In this regard, there has been a failure among stakeholders to explain to the people that it’s not about MNCs v. India, that the BRAI Bill is not only for Monsanto but also for Indian players. The details of how it will take from and give back to them are out of focus.

For example:

  1. Proposed: A single-window clearance system.

    Actually: Seen from the pro-GM (“ergo pro-Monsanto”) side, it could be argued that the government wants to facilitate Indian applications. Seen from the anti-Monsanto (“ergo anti-GM”) side, it looks as if the government wants to fast-track dubious applications.
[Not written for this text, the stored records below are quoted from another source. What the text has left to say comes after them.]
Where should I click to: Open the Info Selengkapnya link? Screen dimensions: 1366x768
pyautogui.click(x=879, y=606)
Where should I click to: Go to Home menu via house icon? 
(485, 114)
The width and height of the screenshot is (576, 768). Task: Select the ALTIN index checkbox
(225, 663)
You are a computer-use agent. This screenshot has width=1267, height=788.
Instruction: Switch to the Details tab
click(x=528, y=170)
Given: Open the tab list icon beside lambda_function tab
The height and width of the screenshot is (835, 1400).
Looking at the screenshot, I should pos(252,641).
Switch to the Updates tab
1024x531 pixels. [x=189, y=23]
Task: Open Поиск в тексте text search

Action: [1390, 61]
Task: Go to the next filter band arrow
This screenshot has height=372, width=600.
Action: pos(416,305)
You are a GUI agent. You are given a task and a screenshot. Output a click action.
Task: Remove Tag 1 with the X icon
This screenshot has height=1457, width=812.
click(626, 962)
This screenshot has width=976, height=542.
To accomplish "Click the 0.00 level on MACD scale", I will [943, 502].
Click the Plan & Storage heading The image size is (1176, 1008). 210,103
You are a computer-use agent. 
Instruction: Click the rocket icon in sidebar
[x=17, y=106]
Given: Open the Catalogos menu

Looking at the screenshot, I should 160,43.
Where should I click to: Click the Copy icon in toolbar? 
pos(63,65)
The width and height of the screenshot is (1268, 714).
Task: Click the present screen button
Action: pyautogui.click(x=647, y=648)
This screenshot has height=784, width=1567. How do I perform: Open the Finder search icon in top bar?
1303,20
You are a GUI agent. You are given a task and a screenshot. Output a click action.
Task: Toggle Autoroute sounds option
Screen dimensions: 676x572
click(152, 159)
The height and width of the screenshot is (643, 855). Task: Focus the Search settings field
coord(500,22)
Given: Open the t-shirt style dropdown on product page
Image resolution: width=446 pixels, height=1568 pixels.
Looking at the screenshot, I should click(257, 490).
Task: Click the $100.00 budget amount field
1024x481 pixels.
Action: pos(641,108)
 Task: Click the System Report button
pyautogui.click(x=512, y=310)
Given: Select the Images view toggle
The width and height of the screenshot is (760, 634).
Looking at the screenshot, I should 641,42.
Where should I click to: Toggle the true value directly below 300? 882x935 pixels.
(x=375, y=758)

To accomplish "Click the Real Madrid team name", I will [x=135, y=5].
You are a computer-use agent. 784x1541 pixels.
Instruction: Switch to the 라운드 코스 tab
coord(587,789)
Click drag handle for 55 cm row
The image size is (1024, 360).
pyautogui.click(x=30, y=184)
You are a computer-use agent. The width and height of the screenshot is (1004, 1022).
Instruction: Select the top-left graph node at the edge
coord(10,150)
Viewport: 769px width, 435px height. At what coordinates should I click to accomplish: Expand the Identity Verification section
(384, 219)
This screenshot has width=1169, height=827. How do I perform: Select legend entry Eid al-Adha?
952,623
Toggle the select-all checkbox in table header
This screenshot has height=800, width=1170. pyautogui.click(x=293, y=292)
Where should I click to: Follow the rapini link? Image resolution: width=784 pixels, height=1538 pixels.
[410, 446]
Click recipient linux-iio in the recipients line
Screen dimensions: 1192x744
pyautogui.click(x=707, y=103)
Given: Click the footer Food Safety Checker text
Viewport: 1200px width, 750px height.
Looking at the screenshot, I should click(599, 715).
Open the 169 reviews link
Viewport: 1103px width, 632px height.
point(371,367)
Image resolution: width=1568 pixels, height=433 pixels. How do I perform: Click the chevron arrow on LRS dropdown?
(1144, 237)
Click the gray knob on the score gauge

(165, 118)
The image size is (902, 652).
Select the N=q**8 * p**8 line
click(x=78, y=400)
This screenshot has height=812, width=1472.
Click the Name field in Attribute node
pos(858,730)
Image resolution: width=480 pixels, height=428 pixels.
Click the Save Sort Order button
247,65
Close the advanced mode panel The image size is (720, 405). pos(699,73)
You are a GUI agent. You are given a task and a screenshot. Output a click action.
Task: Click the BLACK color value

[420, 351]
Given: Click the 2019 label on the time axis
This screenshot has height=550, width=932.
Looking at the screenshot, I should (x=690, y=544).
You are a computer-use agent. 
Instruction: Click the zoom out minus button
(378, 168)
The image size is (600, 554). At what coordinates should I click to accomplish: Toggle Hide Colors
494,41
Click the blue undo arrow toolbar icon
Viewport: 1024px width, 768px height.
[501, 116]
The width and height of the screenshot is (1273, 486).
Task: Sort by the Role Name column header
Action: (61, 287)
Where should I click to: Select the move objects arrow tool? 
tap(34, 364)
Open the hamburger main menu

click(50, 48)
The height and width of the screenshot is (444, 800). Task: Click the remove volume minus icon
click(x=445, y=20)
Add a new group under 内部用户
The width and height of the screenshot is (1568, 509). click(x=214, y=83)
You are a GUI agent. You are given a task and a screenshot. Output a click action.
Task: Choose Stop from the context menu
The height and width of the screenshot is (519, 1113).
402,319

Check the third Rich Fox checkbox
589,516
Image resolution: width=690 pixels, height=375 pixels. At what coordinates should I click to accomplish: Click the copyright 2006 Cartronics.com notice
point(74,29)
Which one is it?

  2. Proposed: BRAI “will not disclose confidential information made available in an application to the Authority.”

    Actually: The representatives from ABLE clarified that while some information would be hidden from the public domain, research on and results from field trials would be on display on a website for all to see, and the rest could be obtained using the RTI.

  3. Proposed: BRAI will be a centrally implemented body; State governments will have no say in its functioning and decision-making.

    Actually: A proposal for a State Biotechnology Regulatory Advisory Committee has been included in the BRAI Bill. The committee is to act as an intermediary agency between the State government and BRAI. It is not as if States have no say; however, to what extent will such a body empower the State?

  4. Proposed: Committees constituted by the BRAI Bill will approve and ratify applications from companies for the production and transportation of transgenic foodstuff.

    Actually: While committees will approve applications, a third-party (non-governmental) agency will be required to validate the results first. At the same time, the bill also okays all DSIR-approved labs for validation, which means a company with its own DSIR-approved lab can validate its own results (DSIR is the Department of Scientific and Industrial Research).

As it is, the bill is currently being examined by a Parliamentary Standing Committee on Agriculture, which would do well to ask for increased clarity on these issues. Dr. Rehman noted that even though the last deadline for public feedback, August 25, had passed, the Committee was considering extending the period for a second time (having earlier pushed it by 45 days from June 10). If and when a new date is announced, let’s unMonsanto.

I originally wrote this post for The Copernican, the science blog over The Hindu, on September 2, 2013.